While virtual reality has been much in the news in recent years, immersion has often been limited to integrating the user’s hands and head into the machine-generated reality, and fooling sight and hearing. However, Microsoft has now filed a patent application in the USA to go a step further by integrating haptic feedback in the hands and around other joints.

Innovation and virtual reality

Immersing a third sense in virtual reality

The user’s hands have been integrated into virtual reality by most of the manufacturers who have embarked on this adventure. However, the sense of touch, which is highly developed in humans, particularly in the fingers, has not yet been exploited in consumer technologies. The device described would comprise two methods for generating this haptic feedback: firstly, mechanisms could be triggered to generate a sensation of contact against the skin, but this would not be sufficient; indeed, exerting a force on an object generates an equivalent reaction in return, which makes it difficult, for example, to compress a tennis ball.

Microsoft is reportedly planning to have the user put on fabric (whether in the form of gloves or armbands) as well as a VR headset. Fabrics slipped around joints could, via static electricity, offer resistance to joint movements by varying the frictional force between 2 layers making up the fabric, thus simulating the resistance offered by an object.
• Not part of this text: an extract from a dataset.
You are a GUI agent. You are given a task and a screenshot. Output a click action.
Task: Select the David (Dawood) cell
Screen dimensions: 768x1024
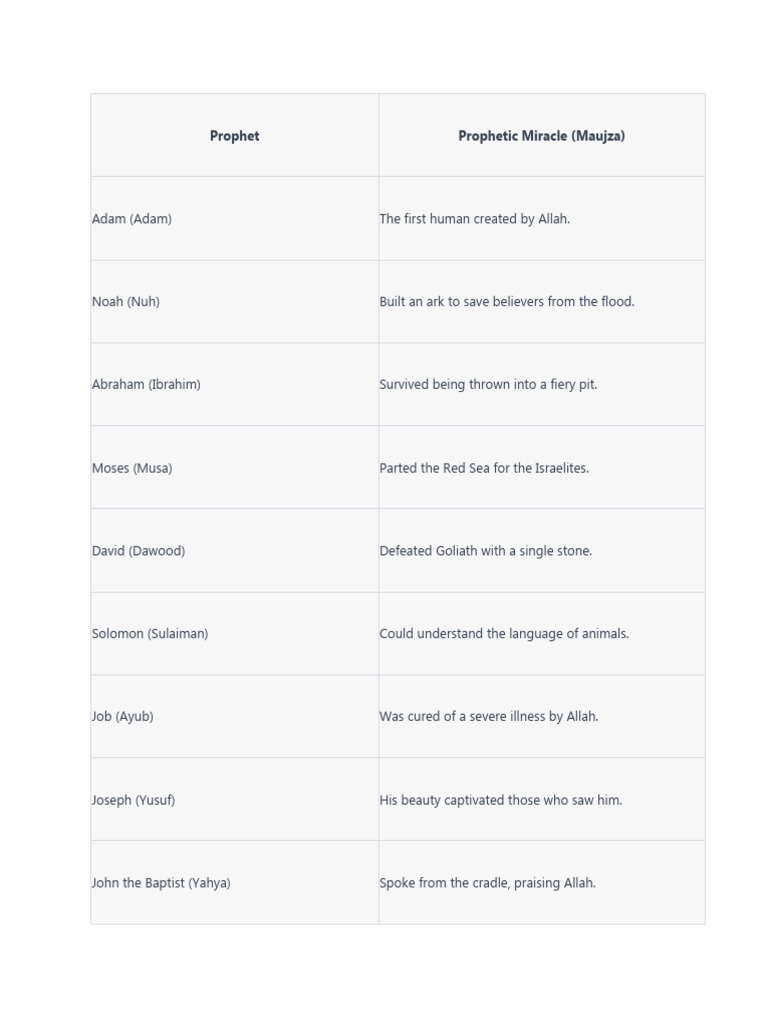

The importance of virtual reality for Microsoft

Although Microsoft has not announced virtual reality for its games console, the Redmond firm has invested in virtual reality (or “Mixed Reality” as Microsoft calls it, i.e. a blend between reality and virtual reality). Indeed, developments on its HoloLens augmented reality headset and support for Mixed Reality in Windows 10 show that this new way of interacting with computing is one that the IT giant intends to explore.